Around the year 600, a wandering monk named John Moschos composed a curious little collection of vignettes and sayings called The Spiritual Meadow — each of the little snippets is meant to be like a wild flower in bloom, delighting in its beauty. Some of them most assuredly are; others are a little more dubious…

Anyway, Moschos was of the Chalcedonian persuasion, and every once in a while his miracle stories provide corroboration of the truth of the Chalcedonian tradition, such as visions of heretics burning in hell, or miracles involving the Eucharist consecrated by Chalcedonian priests. The usual.

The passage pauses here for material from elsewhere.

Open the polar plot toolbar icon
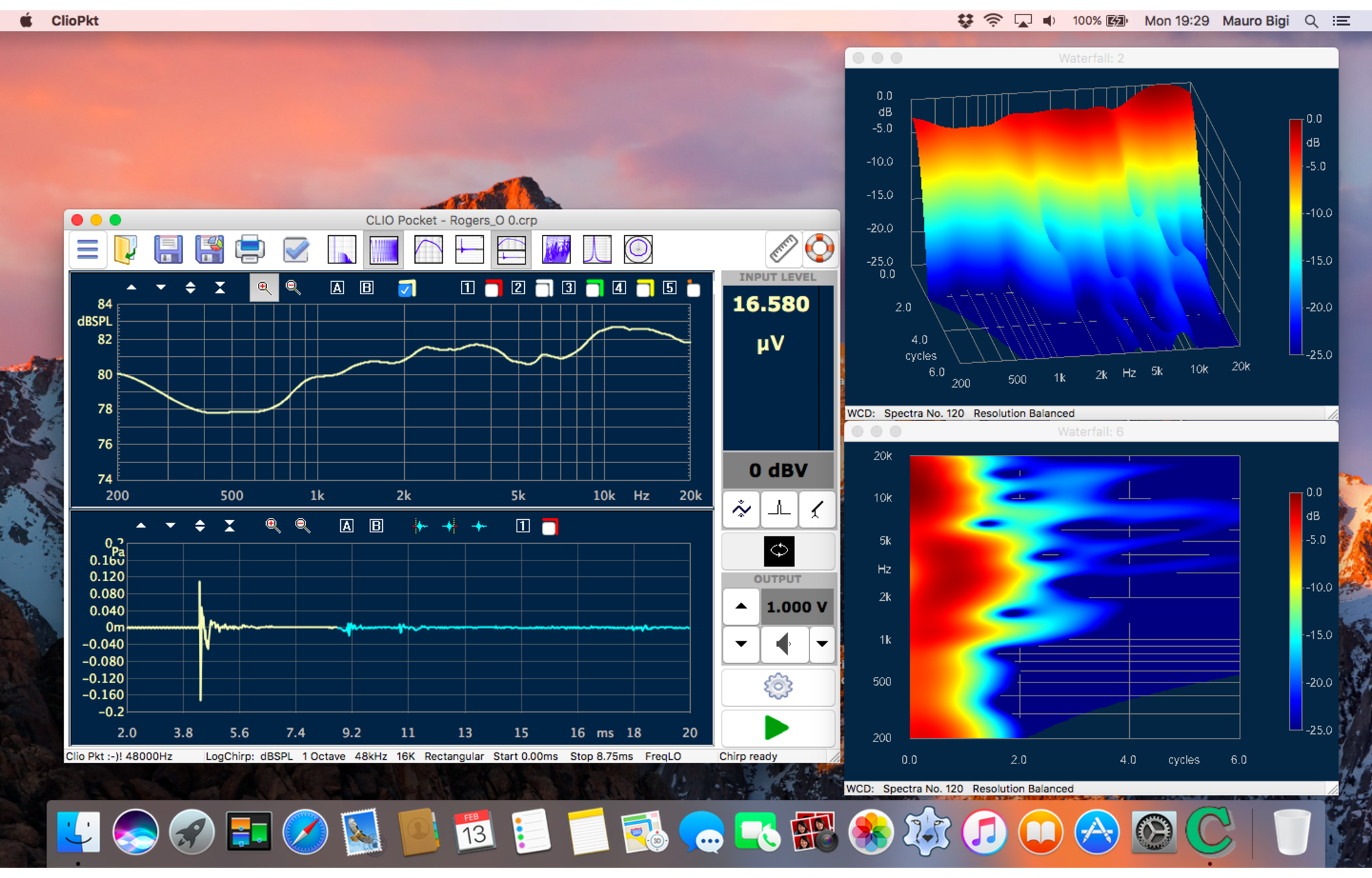Image resolution: width=1372 pixels, height=878 pixels. (x=638, y=250)
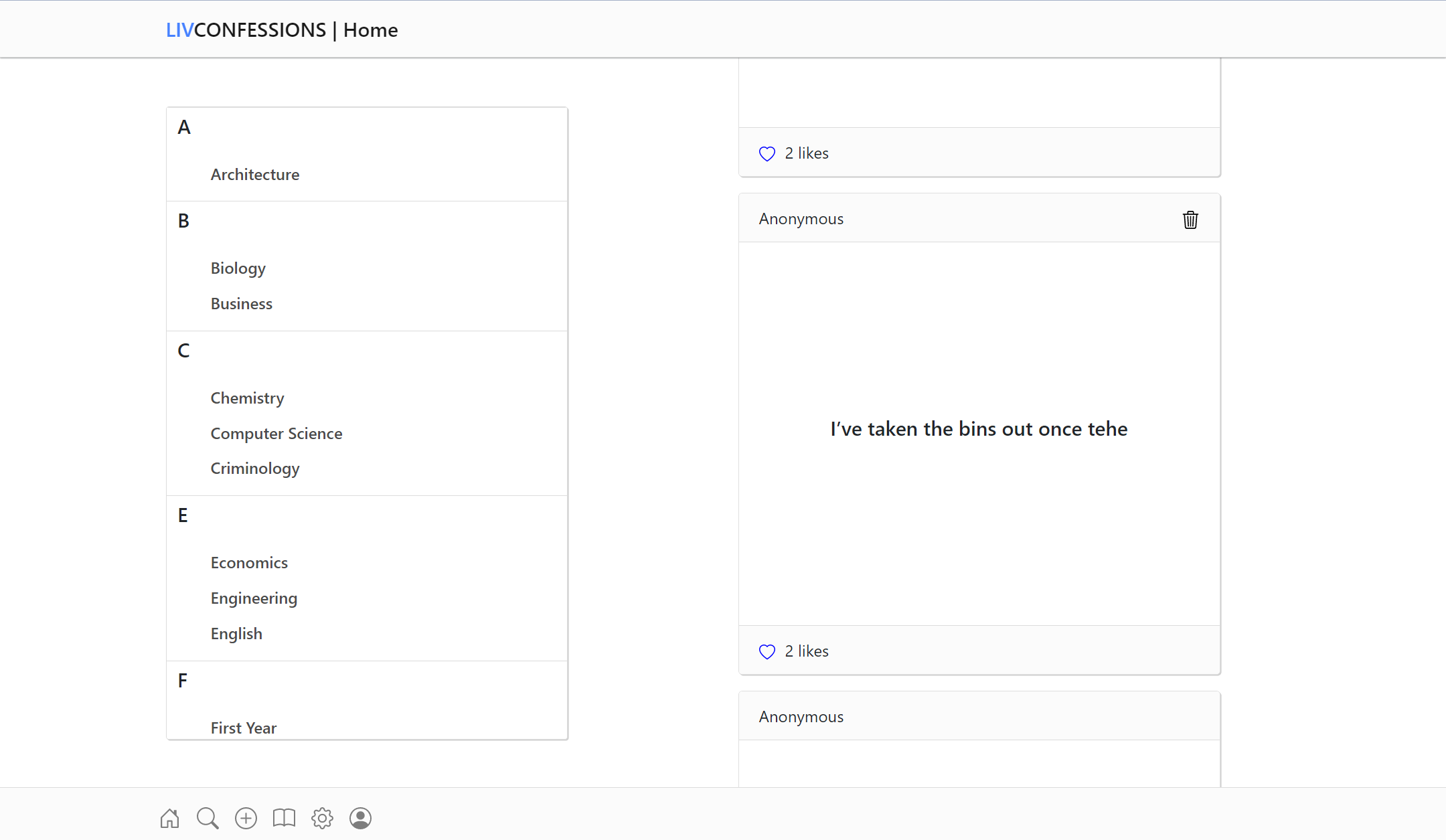Select the Economics subject
The width and height of the screenshot is (1446, 840).
248,562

One such story of Chalcedonian apologetic is chapter 147 which runs thus:

Abba Menas … also told us that he had heard this from the same Abba Eulogios, Pope of Alexandria:

When I went to Constantinople, [I was a guest in the house of] master Gregory the Archdeacon of Rome, a man of distinguished virtue. He told me of a written tradition preserved in the Roman church concerning the most blessed Leo, Pope of Rome. It tells how, when he had written to Flavian, the saintly patriarch of Constantinople, condemning those impious men, Eutyches and Nestorios, he laid the letter on the tomb of Peter, the Prince of the Apostles. He gave himself to prayer and fasting, lying on the ground, invoking the chief of the disciples in these words: ‘If I, a mere man, have done anything amiss, do you, to whom the church and the throne are entrusted by our Lord God and Saviour Jesus Christ, set it to rights.’ Forty days later, the apostle appeared to him as he was praying and said: ‘I have read it and I have corrected it.’ The pope took the letter from Saint Peter’s tomb, unrolled* it and found it corrected in the apostle’s hand. (Trans. John Wortley for Cistercian)

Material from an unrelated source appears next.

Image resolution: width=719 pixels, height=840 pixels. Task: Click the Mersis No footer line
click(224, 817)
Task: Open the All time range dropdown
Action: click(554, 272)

I am not sure how old the story is; likely not much older than Moschos. Moschos’ stories that affirm Chalcedon in The Spiritual Meadow are the same sort of thing the Monophysites had in John Rufus’ Plerophoriae. By gaining St. Peter’s apostolic stamp of approval, the Tome is declared to be authoritative. Anyone who doubts can rest at ease knowing that the imperial church is in the good books of the Prince of the Apostles.

This sort of Chalcedonian affirmation in Moschos is very different from that in Cyril of Scythopolis, where the defence of Chalcedon comes in the form of speeches made by his monks. Yet both methods are in keeping with the general tone of each author. While Cyril includes some miracle stories, Moschos includes almost nothing but, save when he drops in the occasional apophthegm. Cyril gives us complete biographies, Moschos flashes of light in time. They both produce for us discours hagiographique, but each is very different from the other, Moschos going for flare, Cyril going for the more “down-to-earth”.

Still, if you were having doubts about Leonine Christology, your fears can now be assuaged by John Moschos! (Think also on those heretics burning in Hell.)

*This translation constantly refers to people unrolling books; I’ll have to check the Greek, for I can think of no reason why people would be using scrolls at so late a date.